Proyeksi itu juga didukung oleh keyakinan pasar. Dengan probabilitas berdasarkan CME FedWatch meningkat menjadi 93 persen dari sebelumnya 75 persen. Mengingat, Gubernur The Fed Jerome Powell menekankan kondisi AS saat ini menimbulkan kekhawatiran risiko kenaikan pengangguran secara tiba-tiba melalui gelombang pemutusan hubungan kerja (PHK).
Makanya, pasar global akan menjadikan rilis data AS pekan ini sebagai acuan arah kebijakan moneter The Fed. Peningkatan penjualan rumah baru AS pada Juli 2025 sebesar 0,6 persen dari bulan sebelumnya menjadi 627 ribu unit menunjukkan sektor perumahan masih cukup resilien.
Namun, tekanan dari pelemahan durable goods orders dan kontraksi manufaktur regional memberi sinyal bahwa perlambatan ekonomi semakin nyata. “Jika, tren ini berlanjut, pasar akan semakin yakin bahwa The Fed perlu menurunkan suku bunga untuk mencegah risiko penurunan tajam di pasar tenaga kerja maupun investasi,” ujar Asmo.
Dalam jangka pendek, hal ini berpotensi mendorong penurunan yield US Treasury, pelemahan USD, serta arus masuk modal ke emerging markets, termasuk Indonesia.
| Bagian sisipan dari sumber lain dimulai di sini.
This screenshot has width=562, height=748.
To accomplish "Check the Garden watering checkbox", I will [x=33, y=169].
Meski, investor tetap harus mewaspadai pemangkasan suku bunga yang terlalu cepat juga bisa dipersepsikan sebagai respons terhadap perlambatan ekonomi yang lebih dalam.
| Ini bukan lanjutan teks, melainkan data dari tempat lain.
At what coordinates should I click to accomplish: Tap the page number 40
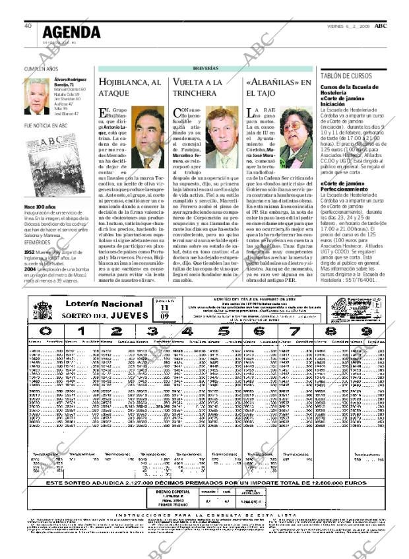(28, 26)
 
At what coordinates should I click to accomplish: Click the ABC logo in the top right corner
(381, 26)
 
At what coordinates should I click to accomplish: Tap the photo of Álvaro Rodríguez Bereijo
(37, 96)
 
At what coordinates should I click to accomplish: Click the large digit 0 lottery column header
(44, 331)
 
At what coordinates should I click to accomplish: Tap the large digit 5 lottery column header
(224, 331)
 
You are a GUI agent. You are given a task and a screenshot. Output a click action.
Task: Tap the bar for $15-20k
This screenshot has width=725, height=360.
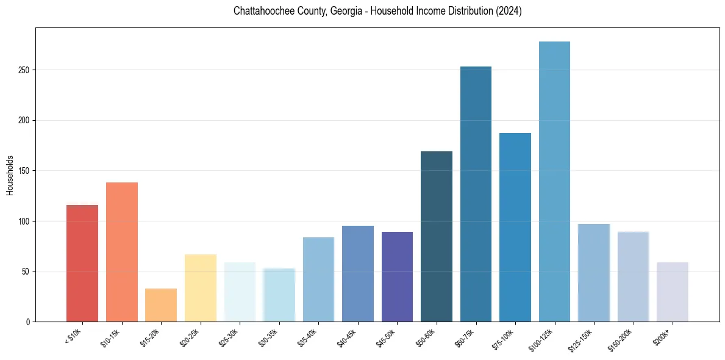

Sebab, kebijakan yang terlalu dini dapat membatasi sentimen positif di pasar. “Dengan mempertimbangkan aspek tersebut, memperkirakan nilai tukar rupiah berpotensi bergerak di kisaran Rp 16.285-16.358 per USD. Sementara imbal hasil surat berharga negara (SBN) tenor 10 tahun tetap terjaga di rentang 6,30-6,50 persen,” kata alumnus Fakultas Ekonomi Universitas Indonesia 1995 itu.
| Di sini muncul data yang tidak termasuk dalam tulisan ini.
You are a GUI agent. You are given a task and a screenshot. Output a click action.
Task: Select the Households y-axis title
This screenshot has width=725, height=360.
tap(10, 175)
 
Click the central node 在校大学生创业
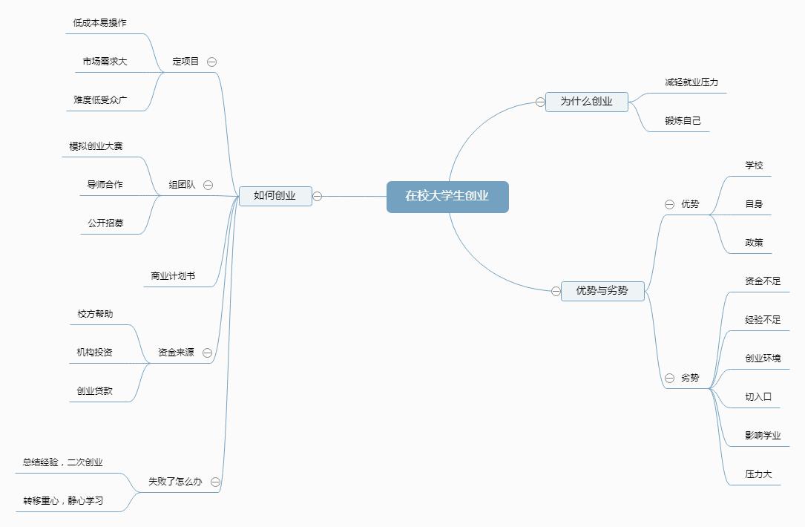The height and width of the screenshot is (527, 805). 447,197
Berdasarkan data hingga jeda perdagangan pukul 12.00, imbal hasil SBN tenor 10 tahun turun 2,20 basis point (bps) ke level 6,34 persen. Sementara imbal hasil US Treasury tenor 10 tahun naik 1,56 bps ke level 4,27 persen. Sedangkan, indeks USD (DXY) naik 0,24 persen ke level 97,9.
Untuk nilai tukar rupiah menguat 0,59 persen ke level Rp 16.248 per USD. Mata uang lain di kawasan Asia cenderung bervariasi. Yang mana Baht Thailand (THB) mengalami pelemahan terdalam sebanyak 0,69 persen. Ringgit Malaysia (RM) menguat 0,57 persen.